* _The data_
────────
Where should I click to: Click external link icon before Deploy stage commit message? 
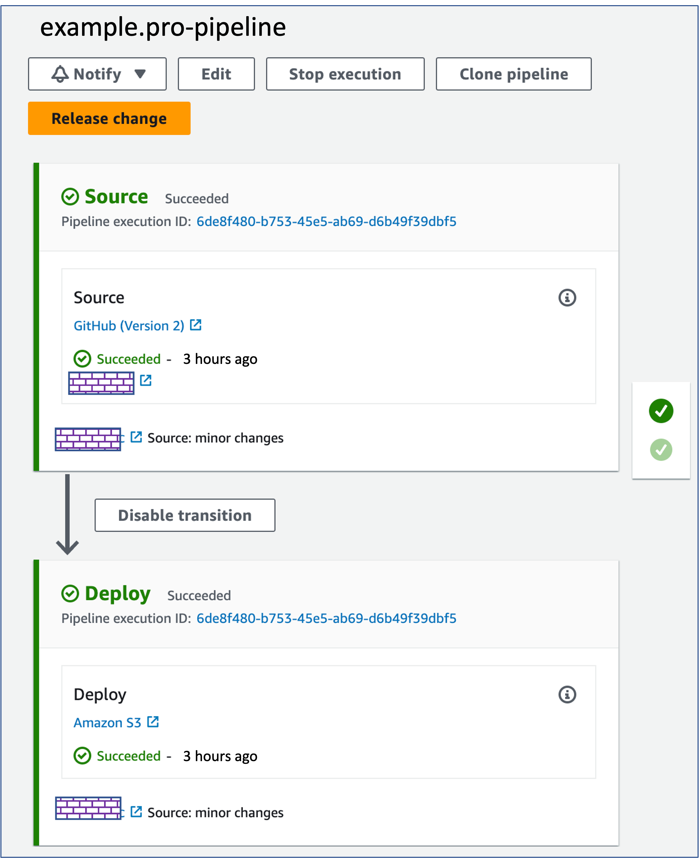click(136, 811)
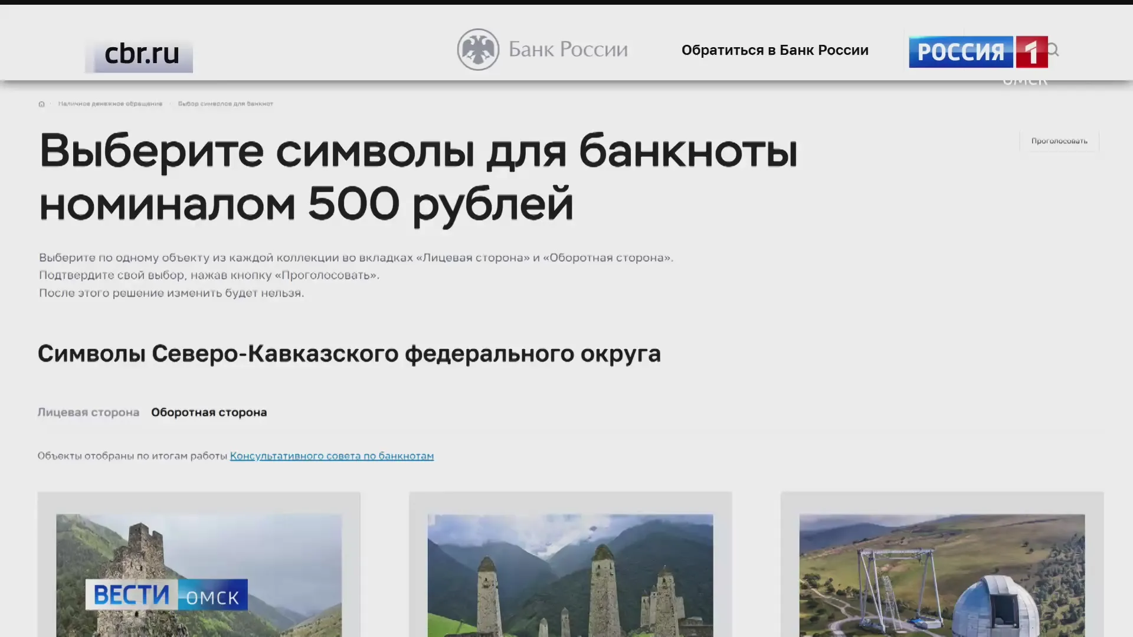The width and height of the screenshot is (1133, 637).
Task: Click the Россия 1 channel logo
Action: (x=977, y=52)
────────
* _Task instructions_
Exclude the images and copy every record above exactly.

* _Solution to this exercise_
Where should I click to: Click external link icon before Deploy stage commit message? 
click(136, 811)
The width and height of the screenshot is (1133, 637).
Task: Click the Россия 1 channel logo
Action: (x=977, y=52)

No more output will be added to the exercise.